DIRECTIONS
The entries are to be given again in full. Every word must match.

Stored entries
------------

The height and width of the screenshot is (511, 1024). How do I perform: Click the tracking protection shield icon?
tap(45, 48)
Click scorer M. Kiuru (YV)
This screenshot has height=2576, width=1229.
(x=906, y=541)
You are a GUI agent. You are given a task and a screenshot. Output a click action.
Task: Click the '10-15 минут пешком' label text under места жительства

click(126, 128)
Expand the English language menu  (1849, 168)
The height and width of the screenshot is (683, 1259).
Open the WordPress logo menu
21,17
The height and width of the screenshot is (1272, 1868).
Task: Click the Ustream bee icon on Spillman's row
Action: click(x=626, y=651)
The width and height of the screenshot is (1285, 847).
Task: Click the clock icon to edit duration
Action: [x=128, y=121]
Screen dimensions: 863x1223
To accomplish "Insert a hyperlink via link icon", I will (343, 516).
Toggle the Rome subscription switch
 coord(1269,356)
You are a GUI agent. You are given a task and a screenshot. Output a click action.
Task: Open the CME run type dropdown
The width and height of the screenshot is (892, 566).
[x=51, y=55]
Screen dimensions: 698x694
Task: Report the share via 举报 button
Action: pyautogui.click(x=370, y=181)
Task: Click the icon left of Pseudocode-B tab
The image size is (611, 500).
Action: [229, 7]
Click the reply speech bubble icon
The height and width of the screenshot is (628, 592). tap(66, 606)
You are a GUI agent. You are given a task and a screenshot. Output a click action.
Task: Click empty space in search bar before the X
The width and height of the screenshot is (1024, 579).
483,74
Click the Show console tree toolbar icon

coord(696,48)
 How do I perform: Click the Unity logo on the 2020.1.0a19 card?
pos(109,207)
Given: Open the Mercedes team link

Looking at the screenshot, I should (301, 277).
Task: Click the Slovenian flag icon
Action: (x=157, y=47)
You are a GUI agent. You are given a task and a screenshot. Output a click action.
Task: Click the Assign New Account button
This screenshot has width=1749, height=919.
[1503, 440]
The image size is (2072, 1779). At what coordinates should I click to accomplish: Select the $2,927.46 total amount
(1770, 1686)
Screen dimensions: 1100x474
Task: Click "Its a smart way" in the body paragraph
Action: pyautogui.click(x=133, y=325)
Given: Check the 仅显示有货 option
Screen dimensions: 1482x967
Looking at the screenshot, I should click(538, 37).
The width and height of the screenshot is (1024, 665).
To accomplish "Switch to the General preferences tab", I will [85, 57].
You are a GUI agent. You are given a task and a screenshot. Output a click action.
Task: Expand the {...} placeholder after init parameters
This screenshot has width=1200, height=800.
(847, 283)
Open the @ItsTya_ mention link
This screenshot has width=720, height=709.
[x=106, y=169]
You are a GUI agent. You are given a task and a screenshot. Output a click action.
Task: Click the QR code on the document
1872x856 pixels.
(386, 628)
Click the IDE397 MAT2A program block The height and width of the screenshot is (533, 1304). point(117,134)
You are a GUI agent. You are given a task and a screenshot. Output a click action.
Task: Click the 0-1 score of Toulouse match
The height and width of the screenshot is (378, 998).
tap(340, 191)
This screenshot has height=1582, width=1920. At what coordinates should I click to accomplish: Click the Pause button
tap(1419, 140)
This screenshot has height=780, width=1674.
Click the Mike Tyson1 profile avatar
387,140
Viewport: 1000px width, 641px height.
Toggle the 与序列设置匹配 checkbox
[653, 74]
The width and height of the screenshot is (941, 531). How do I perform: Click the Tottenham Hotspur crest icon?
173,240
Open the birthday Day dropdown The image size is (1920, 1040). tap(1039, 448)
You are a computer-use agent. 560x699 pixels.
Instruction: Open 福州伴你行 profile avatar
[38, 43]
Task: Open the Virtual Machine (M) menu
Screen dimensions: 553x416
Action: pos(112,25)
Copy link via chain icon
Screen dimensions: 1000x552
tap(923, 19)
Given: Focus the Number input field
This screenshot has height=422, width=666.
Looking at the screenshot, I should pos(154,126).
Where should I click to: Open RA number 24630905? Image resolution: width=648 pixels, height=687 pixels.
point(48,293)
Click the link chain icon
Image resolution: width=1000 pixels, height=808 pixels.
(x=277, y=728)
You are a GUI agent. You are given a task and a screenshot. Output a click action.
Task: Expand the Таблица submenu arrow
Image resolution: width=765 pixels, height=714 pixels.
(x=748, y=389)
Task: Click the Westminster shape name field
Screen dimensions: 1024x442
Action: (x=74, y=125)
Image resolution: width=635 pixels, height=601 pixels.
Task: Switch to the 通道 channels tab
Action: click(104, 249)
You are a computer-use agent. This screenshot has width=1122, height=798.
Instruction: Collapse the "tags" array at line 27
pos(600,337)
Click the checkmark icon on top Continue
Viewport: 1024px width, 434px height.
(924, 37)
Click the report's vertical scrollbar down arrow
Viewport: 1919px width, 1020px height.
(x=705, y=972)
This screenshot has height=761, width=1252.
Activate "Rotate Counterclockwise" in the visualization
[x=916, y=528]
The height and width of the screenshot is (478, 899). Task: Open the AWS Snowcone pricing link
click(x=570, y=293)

------------

COMPLETED EXERCISE
The height and width of the screenshot is (511, 1024). How do I perform: Click the tracking protection shield icon?
tap(45, 48)
Click scorer M. Kiuru (YV)
This screenshot has height=2576, width=1229.
(x=906, y=541)
You are a GUI agent. You are given a task and a screenshot. Output a click action.
Task: Click the '10-15 минут пешком' label text under места жительства

click(126, 128)
Expand the English language menu  (1849, 168)
The height and width of the screenshot is (683, 1259).
Open the WordPress logo menu
21,17
The height and width of the screenshot is (1272, 1868).
Task: Click the Ustream bee icon on Spillman's row
Action: click(x=626, y=651)
The width and height of the screenshot is (1285, 847).
Task: Click the clock icon to edit duration
Action: [x=128, y=121]
Screen dimensions: 863x1223
To accomplish "Insert a hyperlink via link icon", I will (343, 516).
Toggle the Rome subscription switch
 coord(1269,356)
You are a GUI agent. You are given a task and a screenshot. Output a click action.
Task: Open the CME run type dropdown
The width and height of the screenshot is (892, 566).
[x=51, y=55]
Screen dimensions: 698x694
Task: Report the share via 举报 button
Action: pyautogui.click(x=370, y=181)
Task: Click the icon left of Pseudocode-B tab
The image size is (611, 500).
Action: [229, 7]
Click the reply speech bubble icon
The height and width of the screenshot is (628, 592). tap(66, 606)
You are a GUI agent. You are given a task and a screenshot. Output a click action.
Task: Click empty space in search bar before the X
The width and height of the screenshot is (1024, 579).
483,74
Click the Show console tree toolbar icon

coord(696,48)
 How do I perform: Click the Unity logo on the 2020.1.0a19 card?
pos(109,207)
Given: Open the Mercedes team link

Looking at the screenshot, I should (301, 277).
Task: Click the Slovenian flag icon
Action: (x=157, y=47)
You are a GUI agent. You are given a task and a screenshot. Output a click action.
Task: Click the Assign New Account button
This screenshot has width=1749, height=919.
[1503, 440]
The image size is (2072, 1779). At what coordinates should I click to accomplish: Select the $2,927.46 total amount
(1770, 1686)
Screen dimensions: 1100x474
Task: Click "Its a smart way" in the body paragraph
Action: pyautogui.click(x=133, y=325)
Given: Check the 仅显示有货 option
Screen dimensions: 1482x967
Looking at the screenshot, I should click(538, 37).
The width and height of the screenshot is (1024, 665).
To accomplish "Switch to the General preferences tab", I will [85, 57].
You are a GUI agent. You are given a task and a screenshot. Output a click action.
Task: Expand the {...} placeholder after init parameters
This screenshot has width=1200, height=800.
(847, 283)
Open the @ItsTya_ mention link
This screenshot has width=720, height=709.
[x=106, y=169]
You are a GUI agent. You are given a task and a screenshot. Output a click action.
Task: Click the QR code on the document
1872x856 pixels.
(386, 628)
Click the IDE397 MAT2A program block The height and width of the screenshot is (533, 1304). point(117,134)
You are a GUI agent. You are given a task and a screenshot. Output a click action.
Task: Click the 0-1 score of Toulouse match
The height and width of the screenshot is (378, 998).
tap(340, 191)
This screenshot has height=1582, width=1920. At what coordinates should I click to accomplish: Click the Pause button
tap(1419, 140)
This screenshot has height=780, width=1674.
Click the Mike Tyson1 profile avatar
387,140
Viewport: 1000px width, 641px height.
Toggle the 与序列设置匹配 checkbox
[653, 74]
The width and height of the screenshot is (941, 531). How do I perform: Click the Tottenham Hotspur crest icon?
173,240
Open the birthday Day dropdown The image size is (1920, 1040). tap(1039, 448)
You are a computer-use agent. 560x699 pixels.
Instruction: Open 福州伴你行 profile avatar
[38, 43]
Task: Open the Virtual Machine (M) menu
Screen dimensions: 553x416
Action: pos(112,25)
Copy link via chain icon
Screen dimensions: 1000x552
tap(923, 19)
Given: Focus the Number input field
This screenshot has height=422, width=666.
Looking at the screenshot, I should pos(154,126).
Where should I click to: Open RA number 24630905? Image resolution: width=648 pixels, height=687 pixels.
point(48,293)
Click the link chain icon
Image resolution: width=1000 pixels, height=808 pixels.
(x=277, y=728)
You are a GUI agent. You are given a task and a screenshot. Output a click action.
Task: Expand the Таблица submenu arrow
Image resolution: width=765 pixels, height=714 pixels.
(x=748, y=389)
Task: Click the Westminster shape name field
Screen dimensions: 1024x442
Action: (x=74, y=125)
Image resolution: width=635 pixels, height=601 pixels.
Task: Switch to the 通道 channels tab
Action: click(104, 249)
You are a computer-use agent. This screenshot has width=1122, height=798.
Instruction: Collapse the "tags" array at line 27
pos(600,337)
Click the checkmark icon on top Continue
Viewport: 1024px width, 434px height.
(924, 37)
Click the report's vertical scrollbar down arrow
Viewport: 1919px width, 1020px height.
(x=705, y=972)
This screenshot has height=761, width=1252.
Activate "Rotate Counterclockwise" in the visualization
[x=916, y=528]
The height and width of the screenshot is (478, 899). Task: Open the AWS Snowcone pricing link
click(x=570, y=293)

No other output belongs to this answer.